CharismaticMillie said:


> How very exciting! I would make sure that you wear freshly washed and dried clothes when going to visit the puppies and plan to have to bleach the soles of your shoes and most likely leave your shoes outside their house. Don't go to any pet stores (Petco/PetsMart) or vet offices before visiting. Most likely you will also have to scrub up with soap and water when you arrive, too. Enjoy the puppies!


Yup. Shoes were off and lots of soap and water for washing up before handling the fur babies.

Rick


----------



## PoodleRick (Mar 18, 2013)

Tiny Poodles said:


> How did you choose. What was special about that puppy that made her stand out from the rest?
> 
> 
> Sent from Petguide.com Free App


Choosing was tough. (Luminary brag approaching) Luminary not only breeds for conformation, 34 champions and the number 2 Standard in the country right now and an invitation to Westminster this year, but also for temperament. I've met all her adults, except the one out being shown, and all these pups and I gotta say they are pretty similar. None seemed outside of the range of personality that I could live with. There aren't any nervous dogs or barkey/yappy dogs or fearful or aggressive dogs. You walk in and you find yourself surrounded by a herd of Standards trying to get a sniff. No growling, no barking at the strangers. Just confident beautiful Poodles. Remarkable.

So we chose the one who seemed just a bit mellower than the other two females. Of course we were only there for a couple of hours so she could be spunkier the the version of her we saw. She is also the biggest/chunkiest of the three females. But that could change also.

Rick


----------



## PoodleRick (Mar 18, 2013)

KidWhisperer said:


> We are so happy for you, Rick! The next 4 weeks will seem like an eternity. I think she looks like a Ruby!

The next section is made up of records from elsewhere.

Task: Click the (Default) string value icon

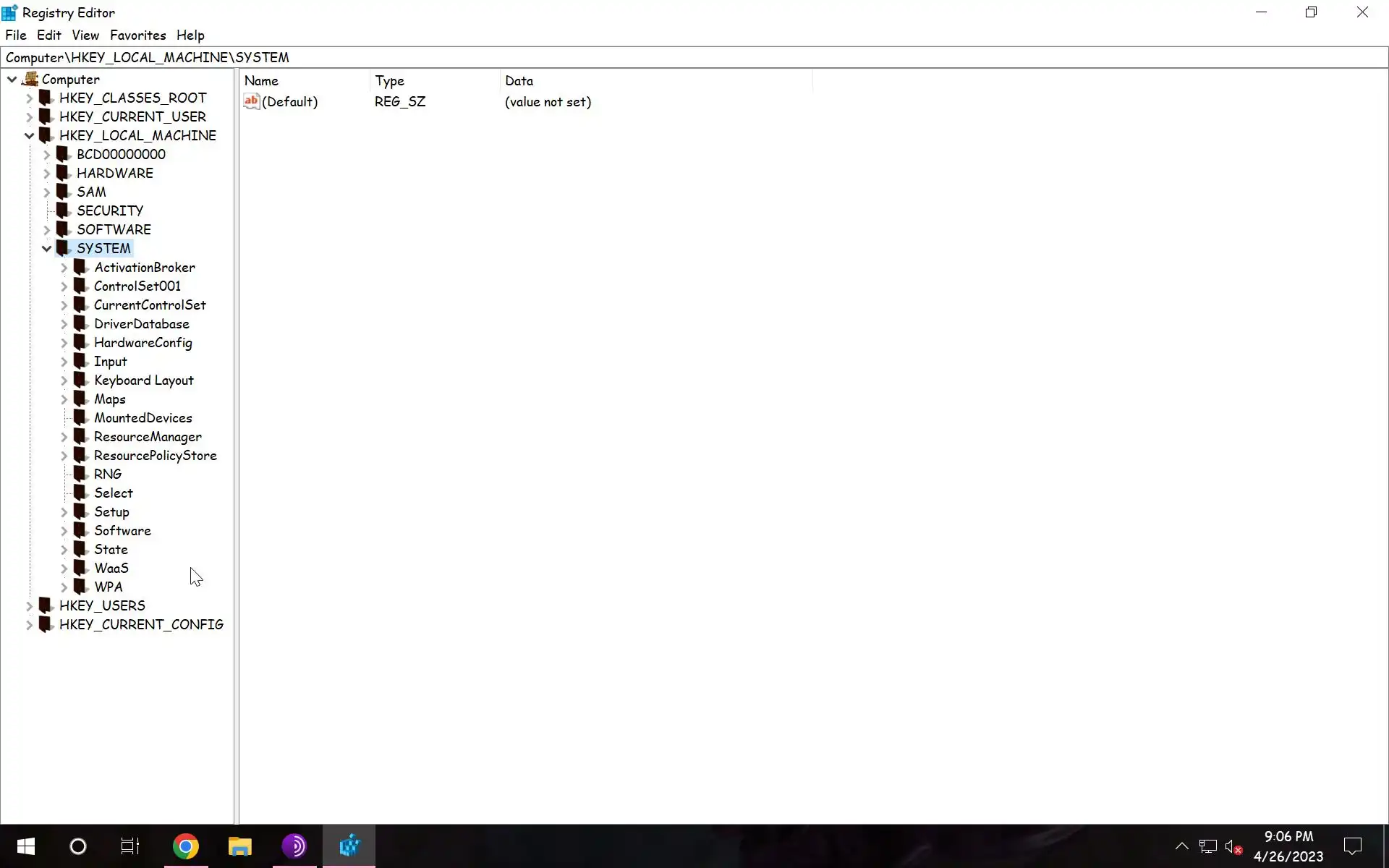Action: pyautogui.click(x=251, y=102)
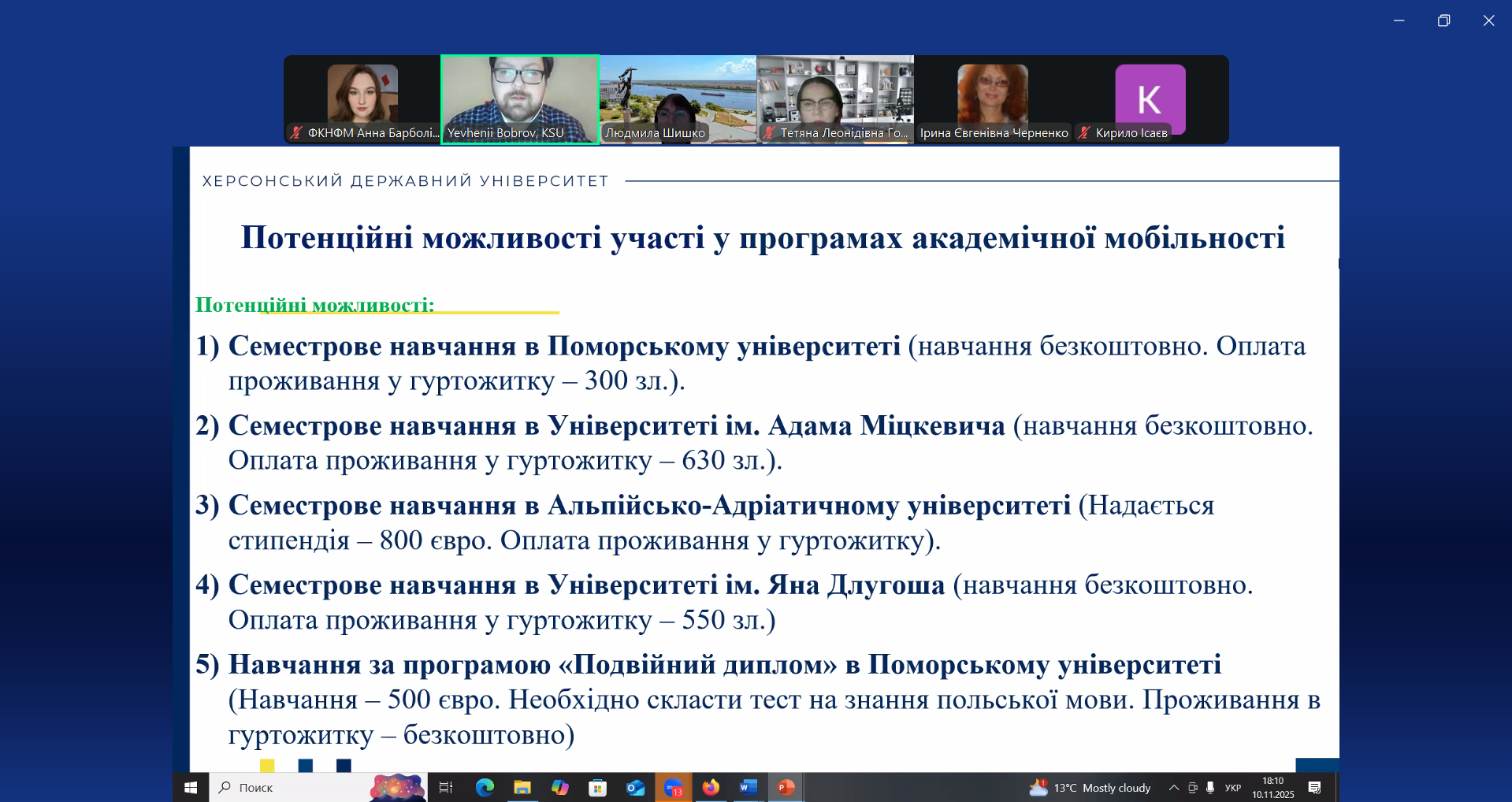Unmute Кирило Ісаєв's microphone icon

click(x=1085, y=132)
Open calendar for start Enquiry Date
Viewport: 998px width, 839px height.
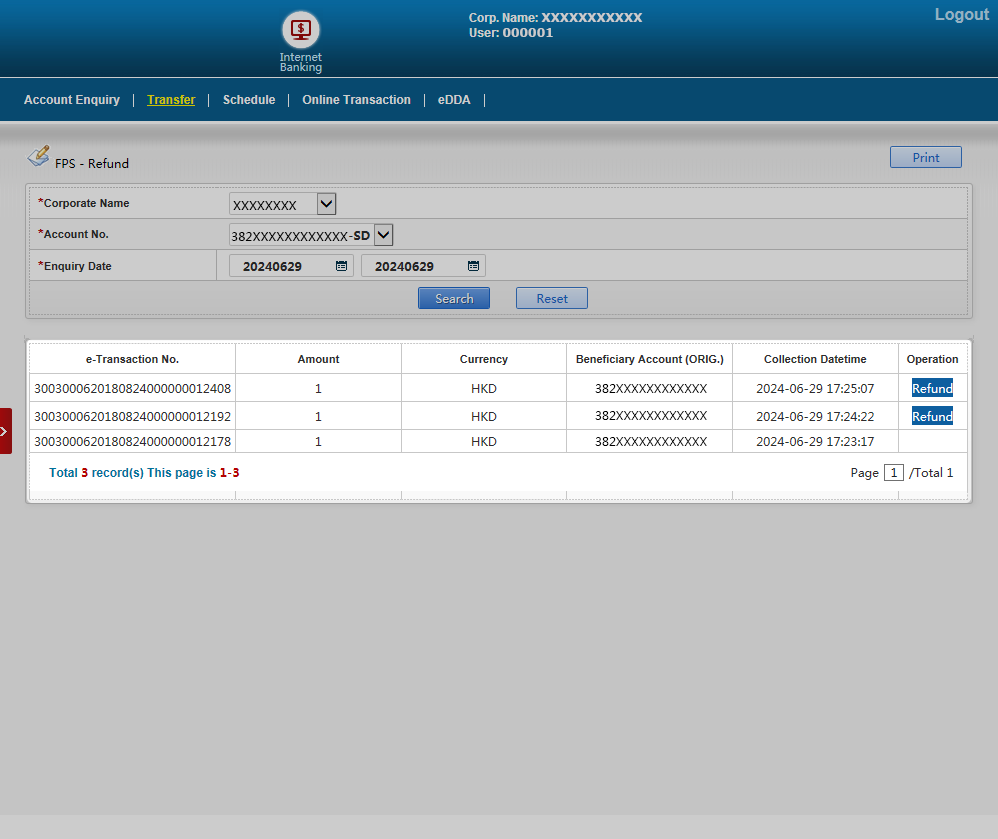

5 actually. And yes, it will seem like an eternity. Victoria does the first vaccination at 8 weeks then pick up is the following week.

Rick


----------



## PoodleRick (Mar 18, 2013)

Chagall's mom said:


> What a beautiful sight to see you with a poodle pup in your arms again. How sweet!! No matter what you decide to name her, I'm so glad you'll soon call her YOURS! That pup will never know how many hopes, hearts and eyes have been focused on her from the start. So happy for you!
> 
> *p.s. I would gladly come out of retirement to be a professional puppy socializer. *:becky:


Now that sounds like an awesome career.


----------



## ArreauStandardPoodle (Sep 1, 2009)

Great pictures! I could not be happier for you! Lucky you- you likely still have the scent of puppy breath in your nose. I wish you all the best with your new baby and hope the time flies until shed in in your home and part of your family.


----------



## Poodlebeguiled (May 27, 2013)

Oh squee!!! They are adorable. I'm so happy for you that you're getting a very nice puppy very soon. Of course, not soon enough, huh. lol. I'm so glad you found such a great breeder and a great litter to choose from.


----------



## Vanilla-Yazoo (Jun 2, 2013)

ohhhhhh!!!! she is gorgeous!!! you must be sooo pleased with her! I bet you cant wait for the day she comes home!
x


----------



## genuineljl (Dec 16, 2013)

Love your photos!!! Meeting your new puppy is wonderful, isn't it? Good luck with her! She's adorable! I love the possible names you have picked out as well. 
I have to wait about another 10 weeks or so for my puppy to come home with me (seems like forever away), but I get to see her again next week (at 4 weeks old). Can't wait!


----------



## PoodleRick (Mar 18, 2013)

Victoria emailed yesterday saying she enjoyed our visit and invited us to visit again. So we're heading back down in 2 or 3 weeks then pick up in 5 weeks. WooHoo!!!


----------



## Manxcat (May 6, 2013)

Oh Rick, she is adorable!!! The look on the faces of you both is wonderful, and I am so happy for you all. Mmmmm, can just smell those fabulous pups! Nothing like poodle puppy smell


----------



## 12489 (Apr 2, 2013)

How do you pick just one!?!

Sent from Petguide.com Free App


----------



## CharismaticMillie (Jun 16, 2010)

How old are they now? 4-5 weeks? I'd have such a hard time picking one that young! So much development still left!


----------



## PoodleRick (Mar 18, 2013)

Myfluffyjoia said:


> How do you pick just one!?!
> 
> Sent from Petguide.com Free App


I know. But no way could we afford two.



CharismaticMillie said:


> How old are they now? 4-5 weeks? I'd have such a hard time picking one that young! So much development still left!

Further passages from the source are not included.